▶ TASK STATEMENT:
Repeat each entry in full, exactly.

──────── THE RECORDS ────────

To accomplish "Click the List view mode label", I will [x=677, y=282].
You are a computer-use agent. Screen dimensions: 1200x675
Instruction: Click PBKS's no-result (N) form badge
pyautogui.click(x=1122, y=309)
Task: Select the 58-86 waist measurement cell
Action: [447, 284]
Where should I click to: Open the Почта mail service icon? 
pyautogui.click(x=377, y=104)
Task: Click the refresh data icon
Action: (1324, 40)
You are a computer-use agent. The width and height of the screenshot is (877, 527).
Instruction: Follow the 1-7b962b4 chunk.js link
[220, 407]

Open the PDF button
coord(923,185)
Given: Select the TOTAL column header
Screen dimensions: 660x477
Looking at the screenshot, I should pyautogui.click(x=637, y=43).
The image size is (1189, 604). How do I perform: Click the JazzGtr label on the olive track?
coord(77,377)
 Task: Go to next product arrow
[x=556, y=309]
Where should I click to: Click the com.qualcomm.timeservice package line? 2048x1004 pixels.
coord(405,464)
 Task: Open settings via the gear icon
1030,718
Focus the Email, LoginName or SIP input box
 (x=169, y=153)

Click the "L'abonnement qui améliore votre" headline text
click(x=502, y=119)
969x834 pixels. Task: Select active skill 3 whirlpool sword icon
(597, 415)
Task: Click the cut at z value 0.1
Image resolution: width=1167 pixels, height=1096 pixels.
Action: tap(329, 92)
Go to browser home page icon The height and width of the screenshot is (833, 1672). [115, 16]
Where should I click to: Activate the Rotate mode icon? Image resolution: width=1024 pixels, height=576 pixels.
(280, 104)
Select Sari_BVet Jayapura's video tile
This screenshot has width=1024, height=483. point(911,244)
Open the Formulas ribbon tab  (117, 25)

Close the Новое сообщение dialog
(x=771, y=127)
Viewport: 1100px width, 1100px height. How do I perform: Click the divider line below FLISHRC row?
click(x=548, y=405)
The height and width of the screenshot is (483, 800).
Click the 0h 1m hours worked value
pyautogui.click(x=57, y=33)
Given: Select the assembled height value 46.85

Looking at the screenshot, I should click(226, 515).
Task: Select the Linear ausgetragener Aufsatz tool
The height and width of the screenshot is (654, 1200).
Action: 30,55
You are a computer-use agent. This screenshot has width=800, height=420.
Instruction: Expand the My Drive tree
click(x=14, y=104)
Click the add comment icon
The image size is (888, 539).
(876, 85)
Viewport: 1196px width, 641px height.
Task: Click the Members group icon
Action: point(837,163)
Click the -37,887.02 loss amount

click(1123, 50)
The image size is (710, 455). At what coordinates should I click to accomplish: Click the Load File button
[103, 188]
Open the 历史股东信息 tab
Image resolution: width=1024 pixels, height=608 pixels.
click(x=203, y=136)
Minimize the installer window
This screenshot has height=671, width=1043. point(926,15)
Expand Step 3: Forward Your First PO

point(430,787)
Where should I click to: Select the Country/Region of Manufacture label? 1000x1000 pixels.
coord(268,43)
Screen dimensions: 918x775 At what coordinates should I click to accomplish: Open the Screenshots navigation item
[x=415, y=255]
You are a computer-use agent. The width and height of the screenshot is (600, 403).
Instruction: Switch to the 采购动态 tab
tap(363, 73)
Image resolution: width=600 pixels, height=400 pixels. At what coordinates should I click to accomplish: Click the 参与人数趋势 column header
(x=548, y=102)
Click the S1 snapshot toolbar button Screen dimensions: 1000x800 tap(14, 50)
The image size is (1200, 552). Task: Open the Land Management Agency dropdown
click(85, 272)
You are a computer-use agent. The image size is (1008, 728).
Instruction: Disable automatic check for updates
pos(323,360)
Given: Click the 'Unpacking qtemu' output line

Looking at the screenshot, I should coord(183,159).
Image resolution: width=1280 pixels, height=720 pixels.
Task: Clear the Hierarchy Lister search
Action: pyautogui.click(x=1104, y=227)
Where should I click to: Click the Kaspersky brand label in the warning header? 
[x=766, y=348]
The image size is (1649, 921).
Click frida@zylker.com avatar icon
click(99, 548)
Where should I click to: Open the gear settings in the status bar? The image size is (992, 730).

────────

▶ FINISHED TASK:
To accomplish "Click the List view mode label", I will [x=677, y=282].
You are a computer-use agent. Screen dimensions: 1200x675
Instruction: Click PBKS's no-result (N) form badge
pyautogui.click(x=1122, y=309)
Task: Select the 58-86 waist measurement cell
Action: [447, 284]
Where should I click to: Open the Почта mail service icon? 
pyautogui.click(x=377, y=104)
Task: Click the refresh data icon
Action: (1324, 40)
You are a computer-use agent. The width and height of the screenshot is (877, 527).
Instruction: Follow the 1-7b962b4 chunk.js link
[220, 407]

Open the PDF button
coord(923,185)
Given: Select the TOTAL column header
Screen dimensions: 660x477
Looking at the screenshot, I should pyautogui.click(x=637, y=43).
The image size is (1189, 604). How do I perform: Click the JazzGtr label on the olive track?
coord(77,377)
 Task: Go to next product arrow
[x=556, y=309]
Where should I click to: Click the com.qualcomm.timeservice package line? 2048x1004 pixels.
coord(405,464)
 Task: Open settings via the gear icon
1030,718
Focus the Email, LoginName or SIP input box
 (x=169, y=153)

Click the "L'abonnement qui améliore votre" headline text
click(x=502, y=119)
969x834 pixels. Task: Select active skill 3 whirlpool sword icon
(597, 415)
Task: Click the cut at z value 0.1
Image resolution: width=1167 pixels, height=1096 pixels.
Action: tap(329, 92)
Go to browser home page icon The height and width of the screenshot is (833, 1672). [115, 16]
Where should I click to: Activate the Rotate mode icon? Image resolution: width=1024 pixels, height=576 pixels.
(280, 104)
Select Sari_BVet Jayapura's video tile
This screenshot has width=1024, height=483. point(911,244)
Open the Formulas ribbon tab  (117, 25)

Close the Новое сообщение dialog
(x=771, y=127)
Viewport: 1100px width, 1100px height. How do I perform: Click the divider line below FLISHRC row?
click(x=548, y=405)
The height and width of the screenshot is (483, 800).
Click the 0h 1m hours worked value
pyautogui.click(x=57, y=33)
Given: Select the assembled height value 46.85

Looking at the screenshot, I should click(226, 515).
Task: Select the Linear ausgetragener Aufsatz tool
The height and width of the screenshot is (654, 1200).
Action: 30,55
You are a computer-use agent. This screenshot has width=800, height=420.
Instruction: Expand the My Drive tree
click(x=14, y=104)
Click the add comment icon
The image size is (888, 539).
(876, 85)
Viewport: 1196px width, 641px height.
Task: Click the Members group icon
Action: point(837,163)
Click the -37,887.02 loss amount

click(1123, 50)
The image size is (710, 455). At what coordinates should I click to accomplish: Click the Load File button
[103, 188]
Open the 历史股东信息 tab
Image resolution: width=1024 pixels, height=608 pixels.
click(x=203, y=136)
Minimize the installer window
This screenshot has height=671, width=1043. point(926,15)
Expand Step 3: Forward Your First PO

point(430,787)
Where should I click to: Select the Country/Region of Manufacture label? 1000x1000 pixels.
coord(268,43)
Screen dimensions: 918x775 At what coordinates should I click to accomplish: Open the Screenshots navigation item
[x=415, y=255]
You are a computer-use agent. The width and height of the screenshot is (600, 403).
Instruction: Switch to the 采购动态 tab
tap(363, 73)
Image resolution: width=600 pixels, height=400 pixels. At what coordinates should I click to accomplish: Click the 参与人数趋势 column header
(x=548, y=102)
Click the S1 snapshot toolbar button Screen dimensions: 1000x800 tap(14, 50)
The image size is (1200, 552). Task: Open the Land Management Agency dropdown
click(85, 272)
You are a computer-use agent. The image size is (1008, 728).
Instruction: Disable automatic check for updates
pos(323,360)
Given: Click the 'Unpacking qtemu' output line

Looking at the screenshot, I should coord(183,159).
Image resolution: width=1280 pixels, height=720 pixels.
Task: Clear the Hierarchy Lister search
Action: pyautogui.click(x=1104, y=227)
Where should I click to: Click the Kaspersky brand label in the warning header? 
[x=766, y=348]
The image size is (1649, 921).
Click frida@zylker.com avatar icon
click(99, 548)
Where should I click to: Open the gear settings in the status bar? The image size is (992, 730).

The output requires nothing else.